Material for this exercise:

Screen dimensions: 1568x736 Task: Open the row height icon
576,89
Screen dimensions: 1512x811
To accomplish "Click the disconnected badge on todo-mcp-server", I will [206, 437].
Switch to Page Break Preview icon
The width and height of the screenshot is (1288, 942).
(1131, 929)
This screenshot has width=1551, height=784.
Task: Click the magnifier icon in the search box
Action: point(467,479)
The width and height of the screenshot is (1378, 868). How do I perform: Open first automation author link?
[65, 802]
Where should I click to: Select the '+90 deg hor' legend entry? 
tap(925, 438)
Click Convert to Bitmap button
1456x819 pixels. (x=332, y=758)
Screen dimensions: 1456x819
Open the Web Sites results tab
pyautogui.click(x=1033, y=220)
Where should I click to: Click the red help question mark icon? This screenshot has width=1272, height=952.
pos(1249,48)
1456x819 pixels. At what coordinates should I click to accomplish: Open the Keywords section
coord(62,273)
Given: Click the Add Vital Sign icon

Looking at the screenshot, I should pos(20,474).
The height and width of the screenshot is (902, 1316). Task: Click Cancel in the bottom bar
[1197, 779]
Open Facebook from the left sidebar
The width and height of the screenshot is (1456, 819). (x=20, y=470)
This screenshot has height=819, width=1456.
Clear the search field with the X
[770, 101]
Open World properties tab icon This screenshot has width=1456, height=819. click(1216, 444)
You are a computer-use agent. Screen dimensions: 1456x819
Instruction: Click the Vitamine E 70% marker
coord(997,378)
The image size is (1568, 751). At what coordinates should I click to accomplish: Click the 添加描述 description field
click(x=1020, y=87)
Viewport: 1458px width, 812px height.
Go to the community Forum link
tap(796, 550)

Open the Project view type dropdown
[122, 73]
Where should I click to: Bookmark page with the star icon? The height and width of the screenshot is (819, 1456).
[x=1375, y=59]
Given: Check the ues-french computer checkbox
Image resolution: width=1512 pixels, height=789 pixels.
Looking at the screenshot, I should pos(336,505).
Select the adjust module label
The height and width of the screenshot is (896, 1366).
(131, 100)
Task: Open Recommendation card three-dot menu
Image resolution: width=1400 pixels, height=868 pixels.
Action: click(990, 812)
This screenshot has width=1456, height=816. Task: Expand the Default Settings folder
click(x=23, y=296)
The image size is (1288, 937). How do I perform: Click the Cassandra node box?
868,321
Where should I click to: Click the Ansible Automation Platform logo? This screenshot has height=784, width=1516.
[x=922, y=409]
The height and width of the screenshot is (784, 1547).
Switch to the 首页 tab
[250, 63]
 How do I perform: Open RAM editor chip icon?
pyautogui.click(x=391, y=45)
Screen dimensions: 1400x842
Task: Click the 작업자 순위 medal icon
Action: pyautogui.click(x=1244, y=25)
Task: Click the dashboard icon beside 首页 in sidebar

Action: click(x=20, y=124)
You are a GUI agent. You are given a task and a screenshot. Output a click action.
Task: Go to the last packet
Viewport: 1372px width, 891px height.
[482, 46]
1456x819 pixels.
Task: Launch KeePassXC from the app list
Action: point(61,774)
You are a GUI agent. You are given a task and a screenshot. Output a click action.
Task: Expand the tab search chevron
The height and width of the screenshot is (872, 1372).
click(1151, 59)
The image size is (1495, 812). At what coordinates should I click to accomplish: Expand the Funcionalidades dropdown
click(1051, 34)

Task item: Within the data above, the lines from the one with "Where should I click to: Click the red" to the one with "You are a computer-use" must be repeated exactly; no other line belongs in the answer.

Task output:
Where should I click to: Click the red help question mark icon? This screenshot has width=1272, height=952.
pos(1249,48)
1456x819 pixels. At what coordinates should I click to accomplish: Open the Keywords section
coord(62,273)
Given: Click the Add Vital Sign icon

Looking at the screenshot, I should pos(20,474).
The height and width of the screenshot is (902, 1316). Task: Click Cancel in the bottom bar
[1197, 779]
Open Facebook from the left sidebar
The width and height of the screenshot is (1456, 819). (x=20, y=470)
This screenshot has height=819, width=1456.
Clear the search field with the X
[770, 101]
Open World properties tab icon This screenshot has width=1456, height=819. click(1216, 444)
You are a computer-use agent. Screen dimensions: 1456x819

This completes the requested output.